In August, one of my best friends visited for a week for a neuroscience conference and we went around Amsterdam, drove to Belgium, and just chilled at my house playing Scrabble.
They’re all incredible women. Two pursuing Ph.D.’s, one in Linguistics the other in Neuroscience. The other, paving the way towards a better internet. All are vocal and driving women forward in their respective fields. There are so many incredible people in the world, both in friends and at work, that inspire me daily.
Their visits highlighted how much energy I get from my friends, and learning about people. It’s one of my favorite things to hear, learn, and talk through the things everyone finds passionate.
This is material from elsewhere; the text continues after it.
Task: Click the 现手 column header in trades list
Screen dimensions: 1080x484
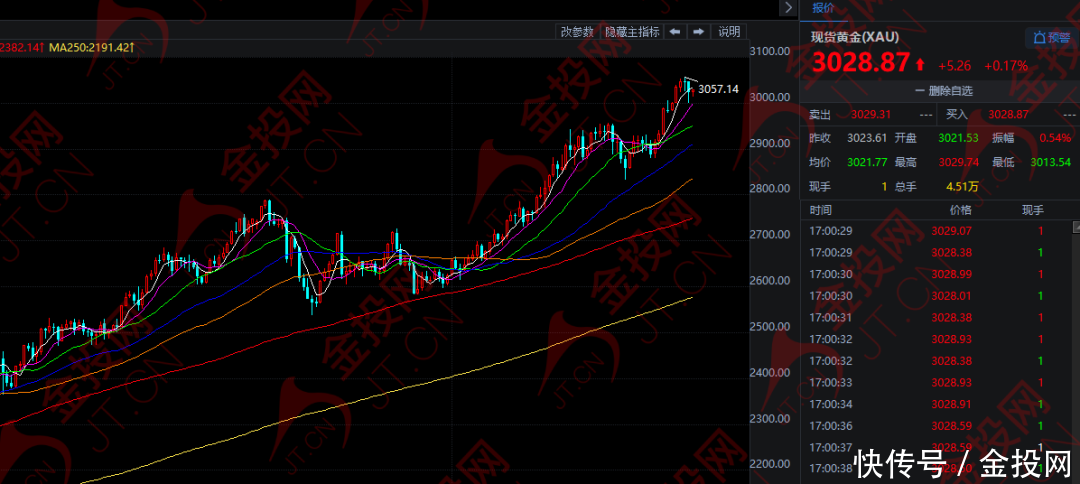Action: click(1032, 210)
It’s my favorite thing about my work: an incredible multicultural (to the extreme, 100+ nationalities in my department) with unbelievable stories, experiences.
I went to two weddings this year that reaffirmed that belief. The first, my little sister. She’s married! Her wedding was beautiful and one of those “fairy tale” moments. My favorite part was the bringing together all the lifelong friends, not-by-blood-but-adopted family, and family. It was such a blast from the past and focused on the celebrating her, her husband, and their love.
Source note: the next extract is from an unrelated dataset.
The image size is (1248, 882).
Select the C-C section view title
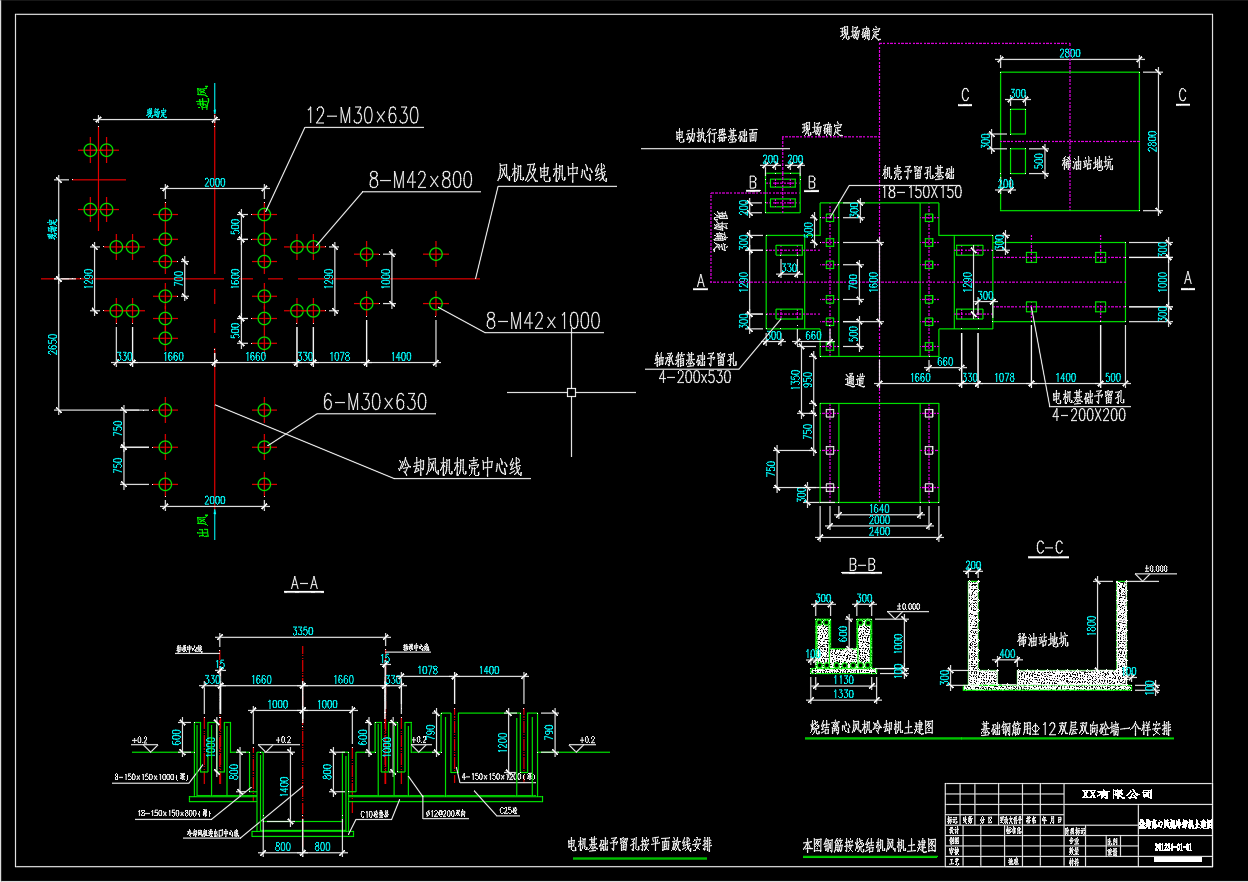1049,548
Just a week after arriving back from my sister’s wedding, I was off to Prague to celebrate another friend’s upcoming nuptials. A big group of friends hopped on a plane and had a long weekend of drinks, touristing, and fun. A week later, we celebrated in a way that was perfect for them. The first wedding focused on family. The second, a celebration: friends.
I don’t think I’ve ever danced so much, so long.
Time slows when you have new experiences
When I began this piece, it was difficult to notice all the good that life has brought this year. A challenging road, dealt with inner turmoil, but there are good things. Even then, it’s only been a year since getting my most recent tattoo and it feels like many.
Traveling is, I believe, the way to slow down time and get more out of life. The new experiences of weddings, creating new memories, and going outside one’s normal flow of things is critical. I traveled to London and saw Harry Potter and the Cursed Child. I traveled to Rotterdam for the first time. I took multiple cooking classes, workshops on “How to give a talk like you’ve always wanted to,” and Sustainability in Action, and multiple presentations at local start-up scenes. Even the events in Amsterdam take on that slowing effect, ensuring more out of life.
Twenty-eight, onto twenty-nine
One thing is for certain, the Jonathan that started at 28 is not the same Jonathan now. All these experiences, trials, and joyous moments have taught and shaped me to be more thoughtful of my time, my energies, and where I put value. So we grow, so we learn.
Twenty-nine? I expect, in a year, it’ll be a similar story. I won’t believe where I’ve come from or how far I’ve come in a year. That said, I think I’m coming to grips with how I’m going to move forward, and actions I’m going to accordingly:
Make time to read books. 23 books in 2017 so far!
Focus on health. Walking (4,378,869 steps; 3,322km/2064mi this year) and cycling have been favorites so far, but better eating and habits are needed.
Make time to pause, recharge. Meditation worked at the beginning of the year, and has since been out of practice.
Make food for people. Invite them over for brunch, dinner.
Begin the day with breakfast and no internet.
Travel and explore! This year: Amsterdam, Alkmaar, Utrecht, Rotterdam, London, Manchester, Prague, Wilmington.